* TASK *
With the entries below as the source, tally the lines that contain the string "screenshot" and give the number only.

* RECORDS PROVIDED *

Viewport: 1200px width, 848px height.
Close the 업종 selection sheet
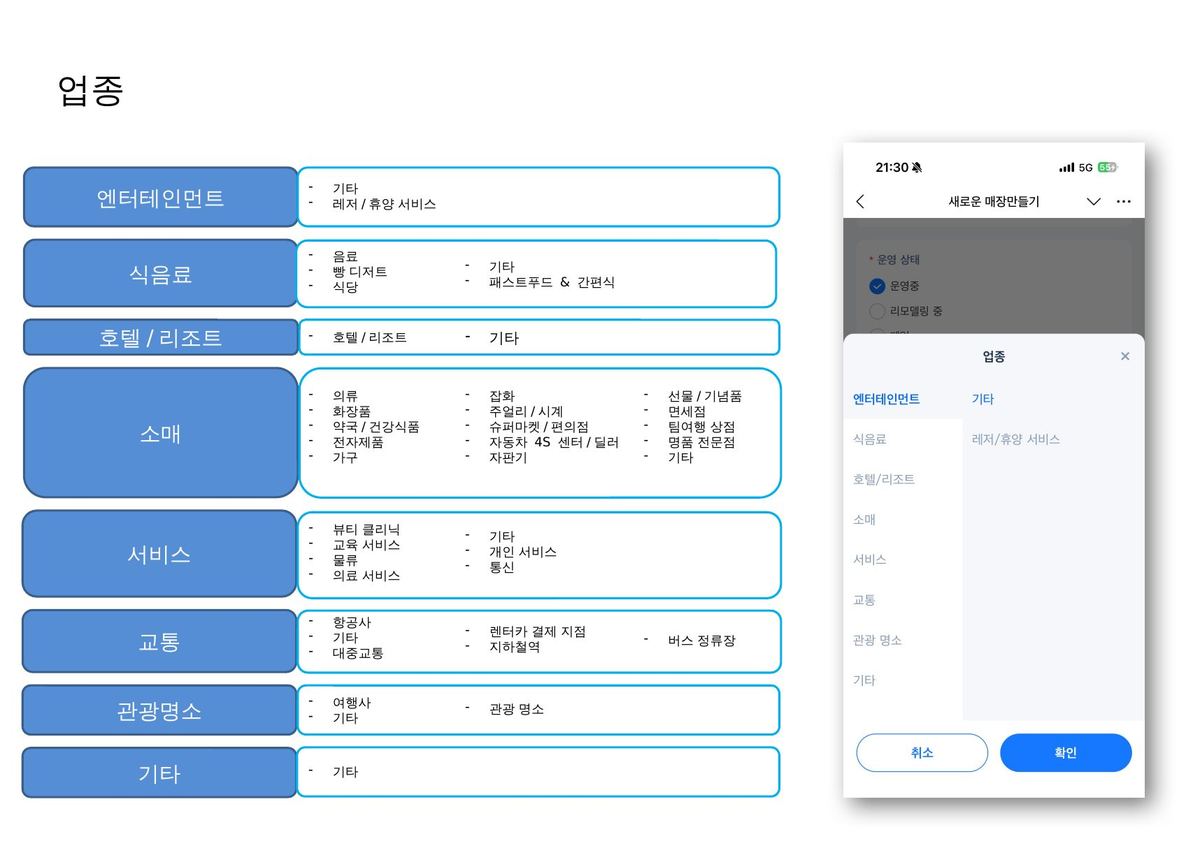pyautogui.click(x=1124, y=356)
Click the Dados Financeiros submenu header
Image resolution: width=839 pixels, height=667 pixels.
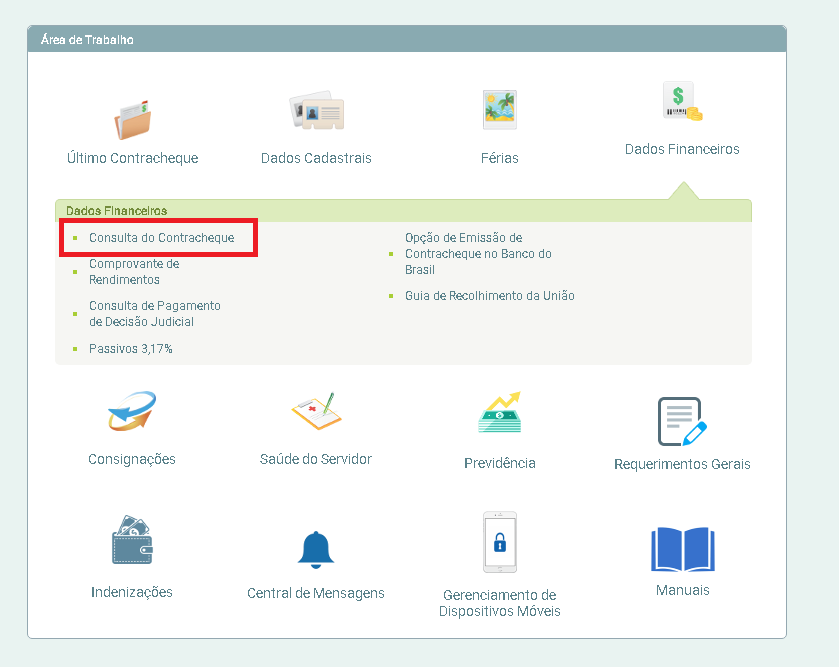(117, 211)
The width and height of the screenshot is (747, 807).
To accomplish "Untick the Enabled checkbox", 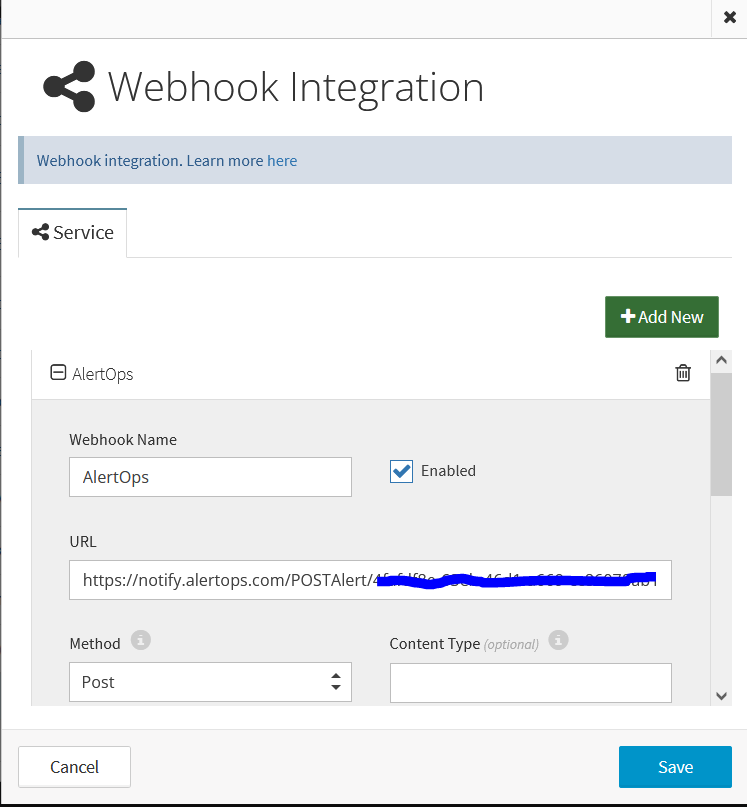I will (x=401, y=471).
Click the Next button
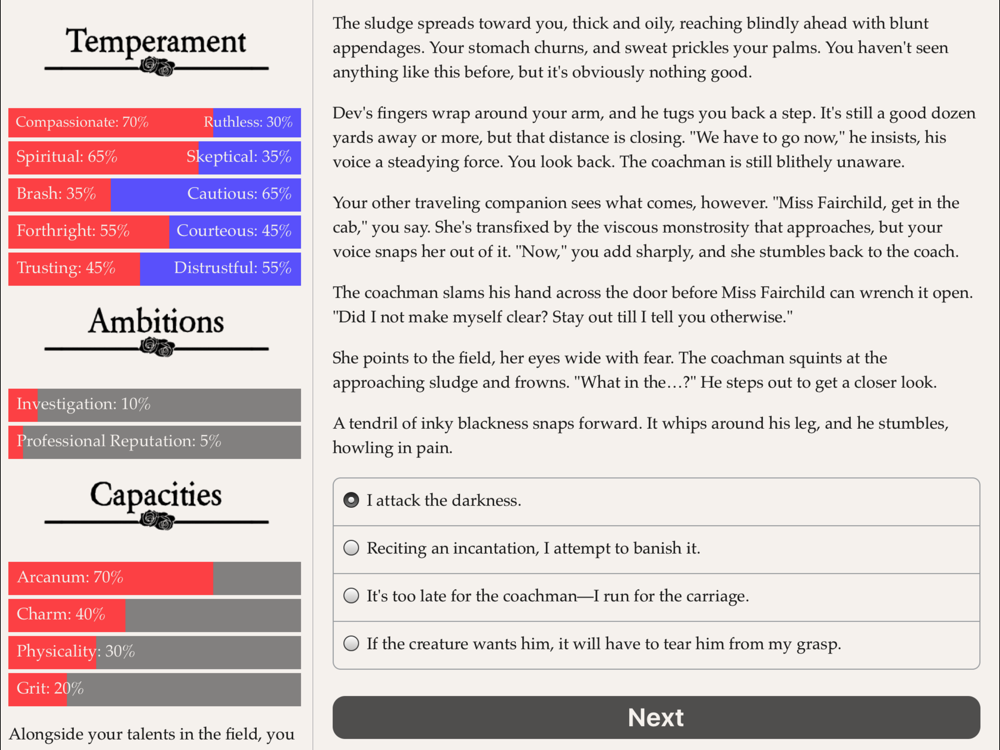Screen dimensions: 1000x750 [656, 717]
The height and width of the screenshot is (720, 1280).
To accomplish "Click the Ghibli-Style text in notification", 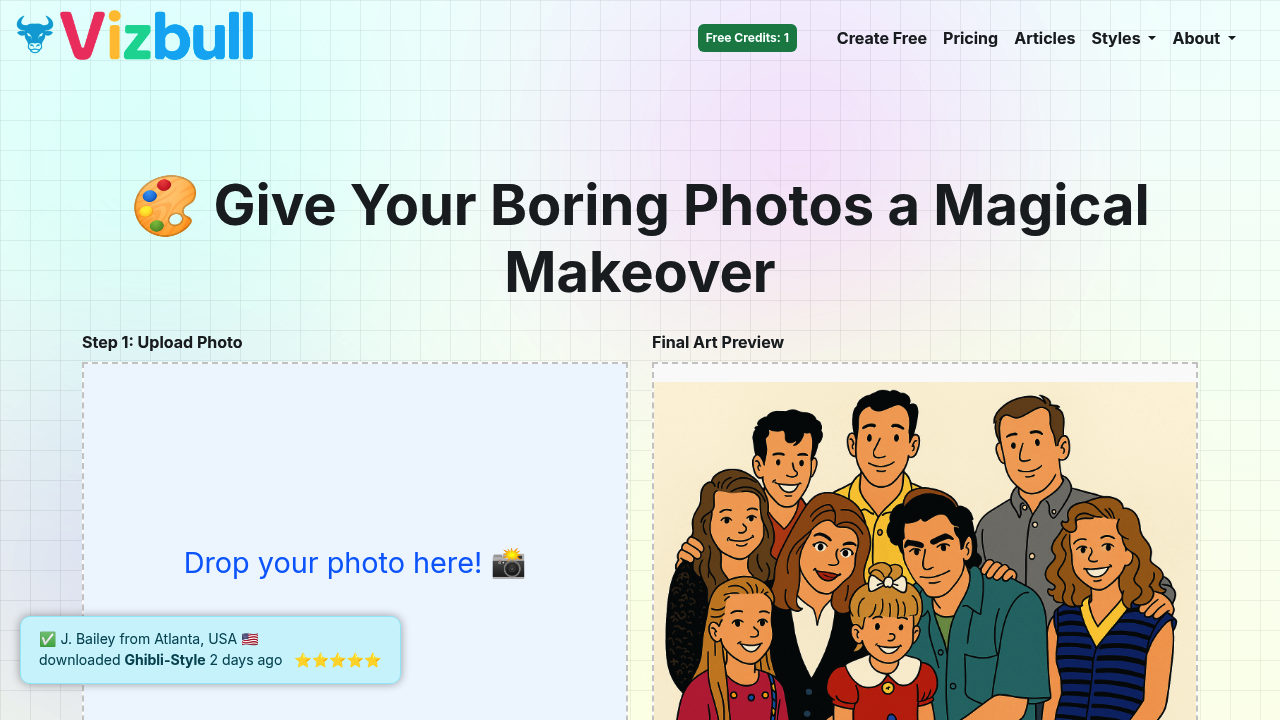I will 165,660.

* OUTPUT FOR THIS EXERCISE *
2